**PROBLEM DETAILS:**
Without the pictures, give the listing below again exactly.

**EXCERPTED DATA:**
^^^^^^^^
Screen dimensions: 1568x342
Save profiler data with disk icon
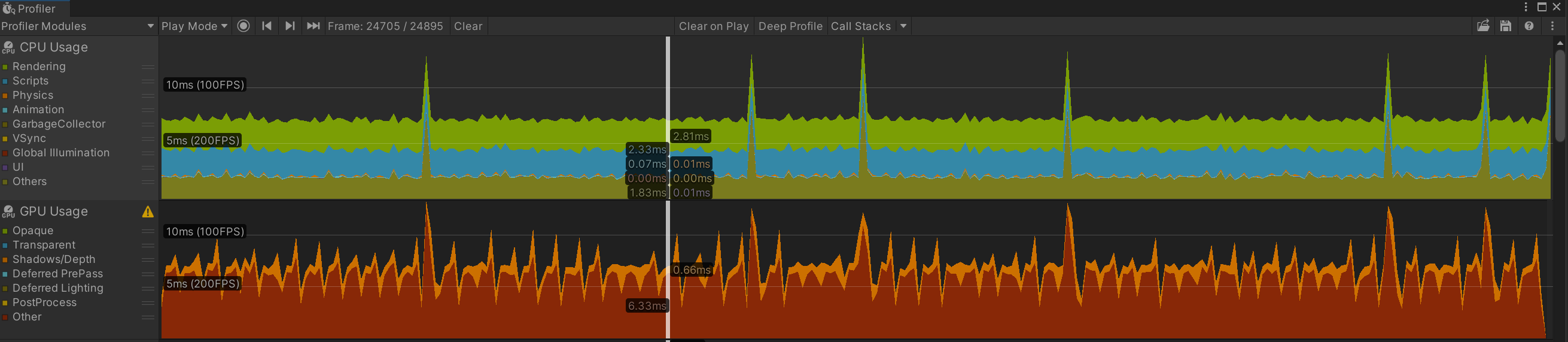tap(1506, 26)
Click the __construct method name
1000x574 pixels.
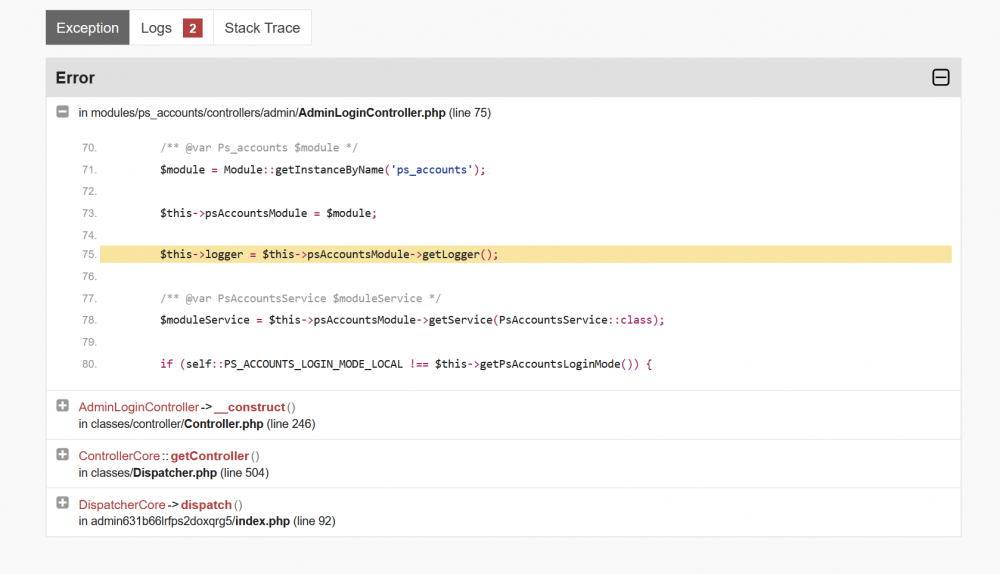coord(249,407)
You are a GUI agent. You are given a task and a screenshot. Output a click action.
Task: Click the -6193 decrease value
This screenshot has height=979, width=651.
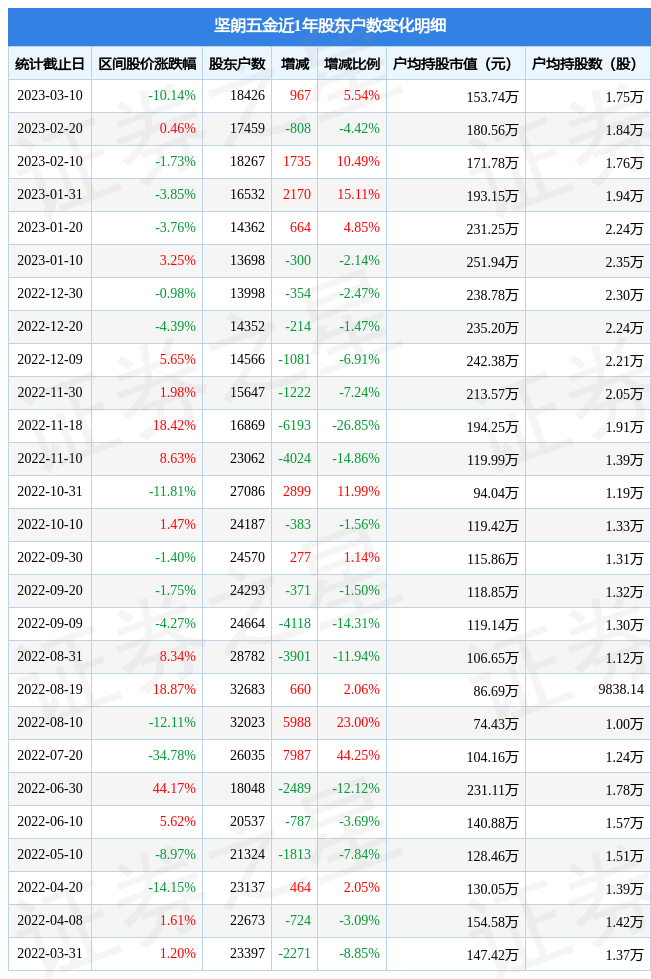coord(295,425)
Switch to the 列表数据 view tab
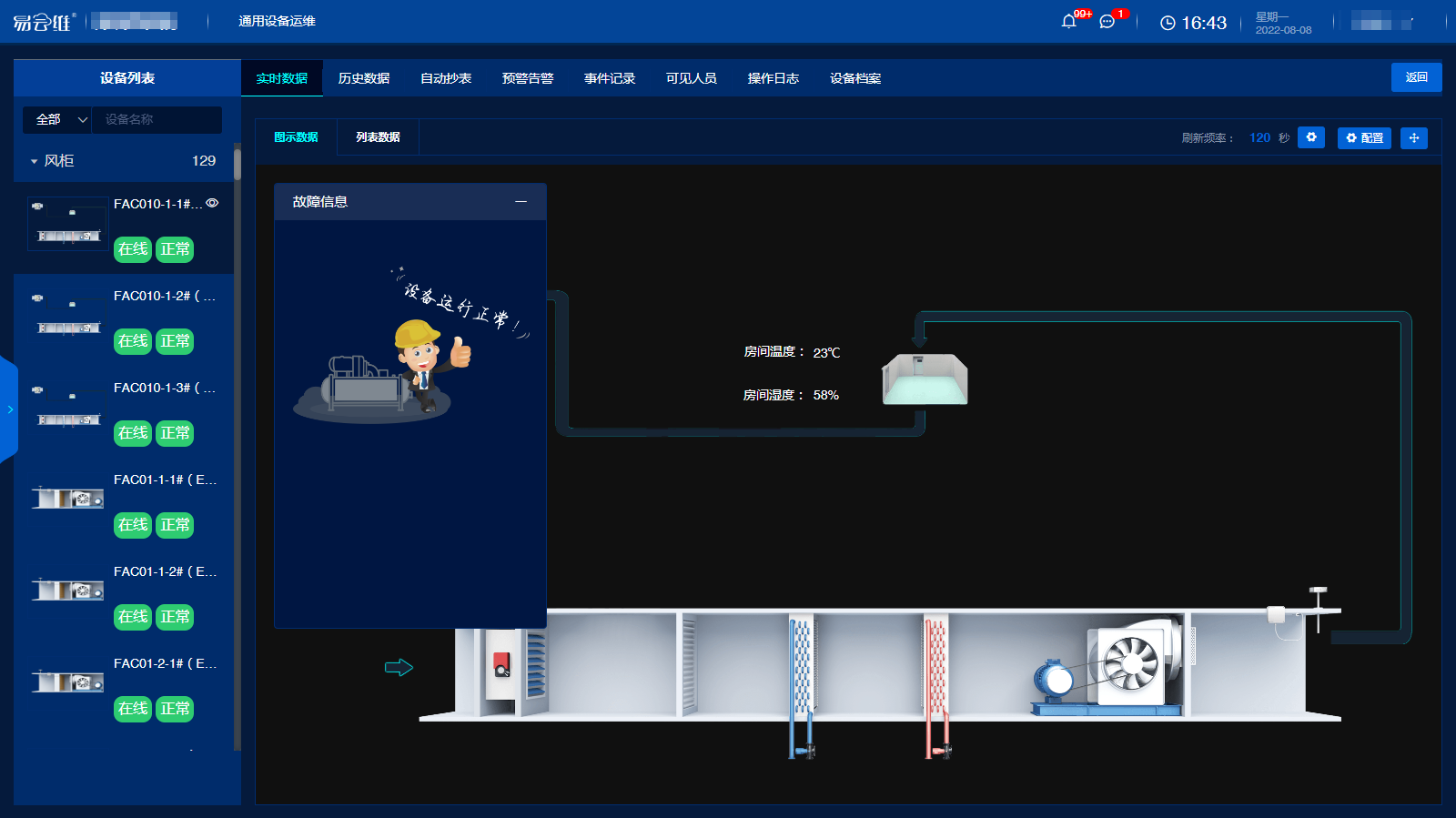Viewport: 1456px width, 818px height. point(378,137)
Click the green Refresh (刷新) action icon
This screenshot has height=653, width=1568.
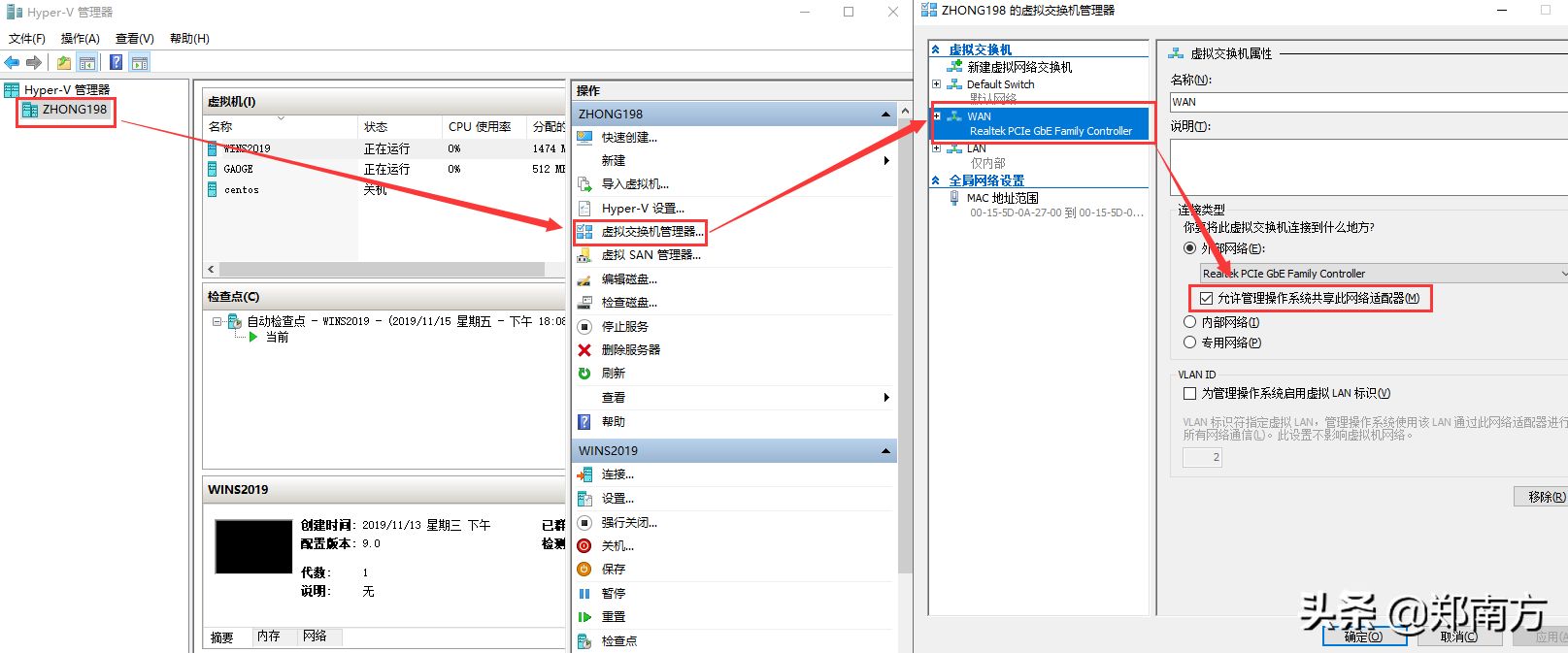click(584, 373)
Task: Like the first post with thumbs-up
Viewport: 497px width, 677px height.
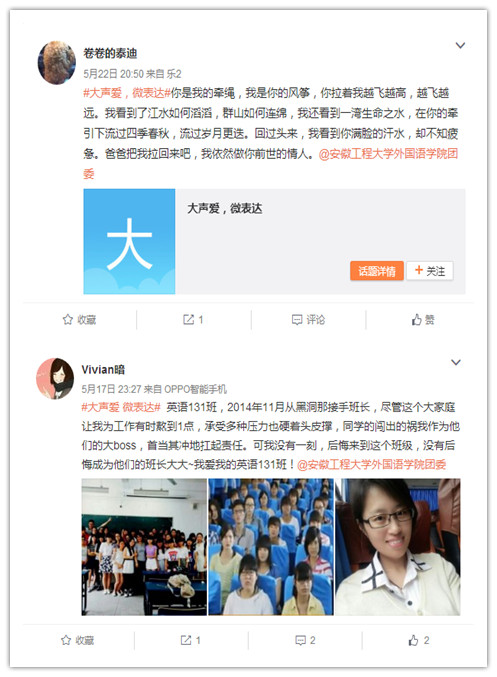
^^^^^^^^
**ANSWER BOX:**
Screen dimensions: 1568x342
Save profiler data with disk icon
tap(1506, 26)
Click the __construct method name
1000x574 pixels.
coord(249,407)
You are a GUI agent. You are given a task and a screenshot. Output a click action.
Task: Click the -6193 decrease value
This screenshot has height=979, width=651.
coord(295,425)
Switch to the 列表数据 view tab
Viewport: 1456px width, 818px height. point(378,137)
Click the green Refresh (刷新) action icon
This screenshot has height=653, width=1568.
click(584, 373)
Task: Like the first post with thumbs-up
Viewport: 497px width, 677px height.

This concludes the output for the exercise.